Monday, May 19, 2008

Competitive advantage period (CAP) --- Part 1


In 1991, Barrie Wigmore, a Goldman Sachs limited partner, released a study that attempted to determine what factors drove the stock market’s above-average returns in the decade of the 1980s. After carefully accounting for earnings growth, interest rate declines, M&A activity and analysts’ rosy forecasts, it appeared a full 38% of the shareholder value created in the 1980s remained unexplained. Dubbed the “X” factor, this mysterious driver of value left Wigmore and the Wall Street Journal, which published a feature article on the study, at a loss. Given overwhelming evidence of well-functioning capital markets, it appears completely unsatisfactory to attribute such a large component of share price performance to some unidentifiable and seemingly inexplicable force.

Fortunately, there is an answer to this problem. However, to understand the solution there must be a recognition that share prices are not set by capitalizing accounting-based earnings, which are at best flawed and at worst substantially misleading. The focus must be on the economic drivers of a business, which can be defined as cash flow (cash-in versus cash-out), risk (and appropriate demanded return) and what is dubbed “competitive advantage period”— CAP— or how long returns above the cost of capital will be earned. CAP is also known as “value growth duration”.

In this context, Mr Wigmore’s “X” factor can be explained by the market’s extension of expectations for above-cost-of-capital returns. As Mr Wigmore’s analysis suggests, the length and relative change of CAP can have a substantial impact on the value of a business and the market overall. For example, the revision in expectations of Corporate America’s ability to generate returns above its cost of capital is a powerful indicator that investors believed that America was more competitive at the end of the 1980s than it was entering the decade. This conclusion was later supported by economic analysis. It should be noted that in a well-functioning capital market all assets, including bonds and real estate, are valued using similar economic parameters. In the case of bonds, for example, the coupon rate (or cash flow) is contractually set, as is the maturity. The bond price is set so that the expected return of the security is commensurate with its perceived risk. Likewise for most commercial real estate transactions. At the end of the day, the process of investing returns to the analysis of cash flow, risk and time horizon. Since these drivers are not contractually set for equity securities, they are by definition expectational and, in most cases, dynamic.

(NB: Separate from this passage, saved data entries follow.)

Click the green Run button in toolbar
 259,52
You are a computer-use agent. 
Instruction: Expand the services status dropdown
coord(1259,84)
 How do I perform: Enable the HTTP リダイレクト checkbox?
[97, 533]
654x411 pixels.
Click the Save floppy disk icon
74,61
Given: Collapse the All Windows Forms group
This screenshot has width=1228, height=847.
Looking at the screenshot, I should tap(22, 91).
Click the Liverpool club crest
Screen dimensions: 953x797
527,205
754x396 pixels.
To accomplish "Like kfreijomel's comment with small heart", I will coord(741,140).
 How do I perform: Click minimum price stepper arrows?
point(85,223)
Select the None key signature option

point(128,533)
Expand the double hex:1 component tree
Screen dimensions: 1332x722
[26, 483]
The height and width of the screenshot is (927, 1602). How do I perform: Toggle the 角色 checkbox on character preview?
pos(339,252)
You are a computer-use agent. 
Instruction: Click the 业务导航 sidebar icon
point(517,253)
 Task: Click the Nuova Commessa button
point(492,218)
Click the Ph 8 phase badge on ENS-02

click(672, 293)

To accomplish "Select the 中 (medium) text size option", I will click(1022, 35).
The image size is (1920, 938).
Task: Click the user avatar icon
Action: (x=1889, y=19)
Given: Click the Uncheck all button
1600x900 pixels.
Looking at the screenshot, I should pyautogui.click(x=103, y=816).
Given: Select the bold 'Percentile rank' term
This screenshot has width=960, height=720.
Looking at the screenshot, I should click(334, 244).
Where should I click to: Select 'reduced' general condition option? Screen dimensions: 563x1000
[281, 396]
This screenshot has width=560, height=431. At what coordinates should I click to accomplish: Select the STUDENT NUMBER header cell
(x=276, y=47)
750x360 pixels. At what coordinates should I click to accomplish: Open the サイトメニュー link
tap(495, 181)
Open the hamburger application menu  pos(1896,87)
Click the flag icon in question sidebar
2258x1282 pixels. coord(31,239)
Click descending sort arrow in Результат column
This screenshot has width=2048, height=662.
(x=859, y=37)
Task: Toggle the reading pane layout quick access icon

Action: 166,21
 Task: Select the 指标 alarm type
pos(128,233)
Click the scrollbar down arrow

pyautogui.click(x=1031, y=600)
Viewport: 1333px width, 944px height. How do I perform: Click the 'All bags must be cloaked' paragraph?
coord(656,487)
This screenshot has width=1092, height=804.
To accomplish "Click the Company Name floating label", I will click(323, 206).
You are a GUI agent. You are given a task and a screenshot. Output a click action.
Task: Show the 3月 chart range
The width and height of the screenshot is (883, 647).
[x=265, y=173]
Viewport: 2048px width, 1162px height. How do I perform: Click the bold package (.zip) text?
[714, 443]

Remarkably, in spite of CAP’s importance in the analytical process it remains one of the most neglected components of valuation. This lack of focus appears attributable to two main factors. First, the vast majority of market participants attempt to understand valuation and subsequent stock price changes using an accounting-based formula, which generally defines value as a price/earnings multiple times earnings. Thus CAP is rarely explicitly addressed, even though most empirical evidence suggests that the stock market deems cash flow to be more important than earnings, holds true to the risk/reward relationship over time, and recognizes cash flows many years into the future.

Second, most companies use a forecast period for strategic planning purposes (usually three to five years) that is substantially different from their CAP. As a result, investor communication is geared more toward internal company-based expectations rather than external market-based expectations. If the determination of stock prices is approached with an economically sound model, the concept of CAP becomes immediately relevant.